おかしいというか、これで売れると思っているのか。売る気ないだろう。鐘江のようなマニアを除いては、だが。
『18K、粒ダイヤがついててフォーマルにも普段使いにも出来ます。
※身に付けると必ず不幸になります。
責任は負いませんので、
自己判断でお願いします。
価格:8000円からスタート 』
俺は落札と事情を知るため、コンタクトを取る事にした。
デスクに向かい仕事をしていると、訪問客が編集室のドアを開けた。
「こんにちはー、原稿持ってきましたー」
原稿?って美琴も記事を書いてるのか?驚きで、口に入ったコーヒーをデスクにぶちまける。

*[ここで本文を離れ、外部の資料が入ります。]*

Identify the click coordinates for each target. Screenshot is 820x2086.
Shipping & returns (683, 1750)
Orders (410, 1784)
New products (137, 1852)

「ちょっとー、ライターさん、私が来たからって喜びすぎー」
「喜んでないですけど、原稿って?」
「ああ、お悩み相談をお願いしててね」
平然と答える編集長に、美琴は笑顔で原稿を渡す。ええー、もうコーナー持ってるの?マジかよ、俺より新参者の癖に。
「それより、ライターさん。気をつけた方がいいよ」
帰り際に、美琴はわざわざ俺の隣に座り、左手につけていた数珠を外すと差し出した。
「少しは視えるようになるかも」
「何が?」
キョトンとした俺に、美琴はちょっと眉尻を下げ、困ったような表情になる。
「ほら、なんてゆーか、ライターさんは、視えた方がいいものが、視えないじゃないですかー」
「え?」
幽霊の事だよね。見たよ。廃病院で黒髪がザザーっと動いたの。美琴は記事を読んでないのか。

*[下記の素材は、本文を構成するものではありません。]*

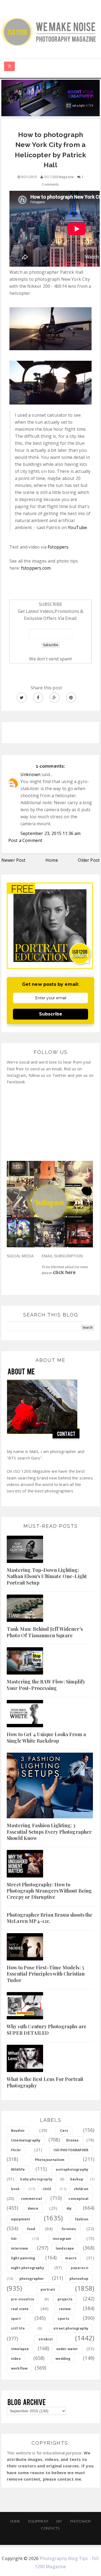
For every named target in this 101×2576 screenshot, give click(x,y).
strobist (46, 2339)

「人間って何でも見たいと思う物を都合よく見えたと思えるようにできてるのね。でも、今回は視えないと、ちょっとまずいかなーと思って」
こいつ、記事を読んだ上で話してる。何気に俺が体験した事を、うっすーいオブラートに包んだ後に、全力でハンマーで叩き潰してる。俺の霊体験は気のせいだったのか。
「そ、そうですか」
ほかに返す言葉が見つからなかった。
「とにかく、ちょっと力になれると思うから、受け取ってくれません?」
小首を傾げながら美琴は数珠を俺の手に握らせる。可愛く視える術もそなえているようだ。
「ありがとうございます」
受け取る俺の頭に、一つの仮説が過ぎる。
美琴が数珠をくれるなんて、もしかして、かなりヤバいんじゃない?この案件。
瞬時に、ビビリな俺の息子が、僅かに縮み上がった。